Amateur video shows families burying the dead from Friday's massacre between several long rows of cinder blocks. As elsewhere in Syria, emotions in the cluster of towns that make up Houla are running high.
Witnesses say the killing began when government forces shelled the village of Teldau soon after Friday prayers. Opposition activists say some of the victims, many of whom are children, were killed in the shelling, while others were shot by pro-government militiamen known as “shabiha.”
A woman resident of Teldau claims on a video distributed by opposition forces that she and her daughters-in-law managed to escape the village after it came under attack from militiamen who destroyed part of her house.
But she says several other relatives were slaughtered by security forces dressed in black, who killed them with knives.
Observers
A team of U.N. observers headed by General Robert Mood, arrived in Houla Saturday to investigate the killings.The general condemned the "brutal tragedy" and said the observers counted more than 32 children under the age of 10 and over 60 adults killed. The acting head of the opposition Syrian National Council urged the U.N. Security Council to hold an emergency session to discuss the brutality.
United Nations Secretary-General Ban Ki-moon and the U.N.-Arab League envoy for Syria, Kofi Annan, condemned the violence.
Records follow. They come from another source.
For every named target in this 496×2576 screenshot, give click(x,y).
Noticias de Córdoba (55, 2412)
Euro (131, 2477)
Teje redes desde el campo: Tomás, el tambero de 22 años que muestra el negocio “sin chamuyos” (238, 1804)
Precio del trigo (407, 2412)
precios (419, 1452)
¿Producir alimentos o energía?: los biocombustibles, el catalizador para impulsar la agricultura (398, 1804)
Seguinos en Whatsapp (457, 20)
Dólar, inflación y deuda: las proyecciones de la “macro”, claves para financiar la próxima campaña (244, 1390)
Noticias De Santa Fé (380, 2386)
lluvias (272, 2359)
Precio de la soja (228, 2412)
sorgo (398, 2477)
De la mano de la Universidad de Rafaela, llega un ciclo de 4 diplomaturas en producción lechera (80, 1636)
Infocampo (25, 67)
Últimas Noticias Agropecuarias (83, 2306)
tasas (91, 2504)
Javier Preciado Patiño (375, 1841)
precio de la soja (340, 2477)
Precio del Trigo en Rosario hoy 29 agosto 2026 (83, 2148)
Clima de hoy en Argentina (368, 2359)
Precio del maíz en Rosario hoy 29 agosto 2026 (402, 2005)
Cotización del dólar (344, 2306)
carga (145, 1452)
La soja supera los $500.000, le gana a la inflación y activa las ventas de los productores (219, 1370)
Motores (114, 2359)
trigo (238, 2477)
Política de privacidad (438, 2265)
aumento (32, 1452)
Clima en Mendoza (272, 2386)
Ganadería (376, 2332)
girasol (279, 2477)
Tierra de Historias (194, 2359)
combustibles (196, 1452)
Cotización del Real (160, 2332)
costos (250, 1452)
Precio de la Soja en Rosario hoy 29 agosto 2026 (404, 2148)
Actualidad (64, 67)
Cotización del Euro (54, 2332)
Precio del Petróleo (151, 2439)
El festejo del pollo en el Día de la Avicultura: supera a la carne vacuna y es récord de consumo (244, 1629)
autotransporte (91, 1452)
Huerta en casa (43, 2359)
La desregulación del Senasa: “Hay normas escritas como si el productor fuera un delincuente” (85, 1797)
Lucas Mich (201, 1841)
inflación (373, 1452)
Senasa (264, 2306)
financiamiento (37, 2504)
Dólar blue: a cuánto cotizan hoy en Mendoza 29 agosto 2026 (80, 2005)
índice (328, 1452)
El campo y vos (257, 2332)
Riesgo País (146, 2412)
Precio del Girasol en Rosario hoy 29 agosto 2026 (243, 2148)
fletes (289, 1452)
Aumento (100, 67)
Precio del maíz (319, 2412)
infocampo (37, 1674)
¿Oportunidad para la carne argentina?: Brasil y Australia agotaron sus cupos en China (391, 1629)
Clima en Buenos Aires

The two described the attacks as an "appalling and brutal crime involving indiscriminate and disproportionate use of force."
Responsibility
Syrian government TV charged that “terrorists” were responsible for the massacre in Houla. The government often refers to rebel soldiers and other opponents as “terrorists,” claiming that they are part of an outside plot to destabilize the country.
Thousands of mourners turned out Saturday in Syria's largest city, Aleppo, to protest the killings. Large student protests have roiled the city in recent days, after months of relative quiet compared to the rest of the country.
Other attacks
In the Qaddam district of Damascus, government security forces opened fire on mourners, causing a large crowd to scatter in all directions. It was not immediately clear if there were victims.
Hilal Khashan, who teaches political science at the American University of Beirut, says he doubts the killings in Houla will provoke serious international outrage, since the world has grown weary of the conflict. Still, he sees the killings as a sign that the Assad government is slowly collapsing.
“There [is] no doubt in my mind, that Assad's regime is faltering, but it is dying hard," he said. "Before the regime expires, it will take along with it a large number of innocent civilians.”
Cease-fire
The killings in Houla strike another blow at a cease-fire brokered by Kofi Annan. Close to 300 U.N. monitors are on the ground in Syria to observe the cease-fire which began on April 12, but violence is picking up again, after an initial lull.
U.N. Secretary-General Ban Ki-moon reported what he called “small progress” in implementing the plan, Friday. He went on to accuse the government of “unacceptable levels of violence and abuses.”